## PROBLEM REQUIREMENTS
Among the lines below, copy each one in which "will" appears.

## DATA SHOWN
——————

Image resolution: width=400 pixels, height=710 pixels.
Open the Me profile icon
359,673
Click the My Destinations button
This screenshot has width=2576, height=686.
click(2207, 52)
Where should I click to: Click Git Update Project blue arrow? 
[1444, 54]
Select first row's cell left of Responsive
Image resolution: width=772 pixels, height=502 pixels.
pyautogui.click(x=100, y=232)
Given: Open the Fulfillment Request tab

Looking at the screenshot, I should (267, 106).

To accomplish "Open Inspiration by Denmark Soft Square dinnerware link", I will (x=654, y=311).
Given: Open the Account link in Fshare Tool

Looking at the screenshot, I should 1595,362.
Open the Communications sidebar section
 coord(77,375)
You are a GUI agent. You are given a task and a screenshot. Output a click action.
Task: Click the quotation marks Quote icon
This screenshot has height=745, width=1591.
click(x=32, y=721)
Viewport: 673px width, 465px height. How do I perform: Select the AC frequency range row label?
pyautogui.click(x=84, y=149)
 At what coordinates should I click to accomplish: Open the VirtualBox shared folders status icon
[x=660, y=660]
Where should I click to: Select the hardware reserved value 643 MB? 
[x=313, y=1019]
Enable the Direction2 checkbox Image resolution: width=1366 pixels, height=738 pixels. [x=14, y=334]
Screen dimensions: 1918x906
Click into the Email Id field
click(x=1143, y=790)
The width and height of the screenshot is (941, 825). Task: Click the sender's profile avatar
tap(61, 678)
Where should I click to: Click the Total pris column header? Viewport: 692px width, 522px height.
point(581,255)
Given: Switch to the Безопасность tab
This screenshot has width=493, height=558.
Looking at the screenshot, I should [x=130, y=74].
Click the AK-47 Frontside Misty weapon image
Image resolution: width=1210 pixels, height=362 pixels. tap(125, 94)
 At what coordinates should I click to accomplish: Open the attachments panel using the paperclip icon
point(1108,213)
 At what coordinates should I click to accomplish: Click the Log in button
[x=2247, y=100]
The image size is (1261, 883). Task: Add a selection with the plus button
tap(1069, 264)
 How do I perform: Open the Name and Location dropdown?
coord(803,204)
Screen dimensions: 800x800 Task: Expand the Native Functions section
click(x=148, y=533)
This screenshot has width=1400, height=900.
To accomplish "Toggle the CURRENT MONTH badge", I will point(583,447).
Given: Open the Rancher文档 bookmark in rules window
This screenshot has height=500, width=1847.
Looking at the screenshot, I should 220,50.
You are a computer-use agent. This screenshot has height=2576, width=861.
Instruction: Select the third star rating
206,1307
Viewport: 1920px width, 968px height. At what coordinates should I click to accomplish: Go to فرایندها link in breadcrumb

——————

## RESPONSE BELOW
To accomplish "Open Inspiration by Denmark Soft Square dinnerware link", I will (x=654, y=311).
To accomplish "Toggle the CURRENT MONTH badge", I will point(583,447).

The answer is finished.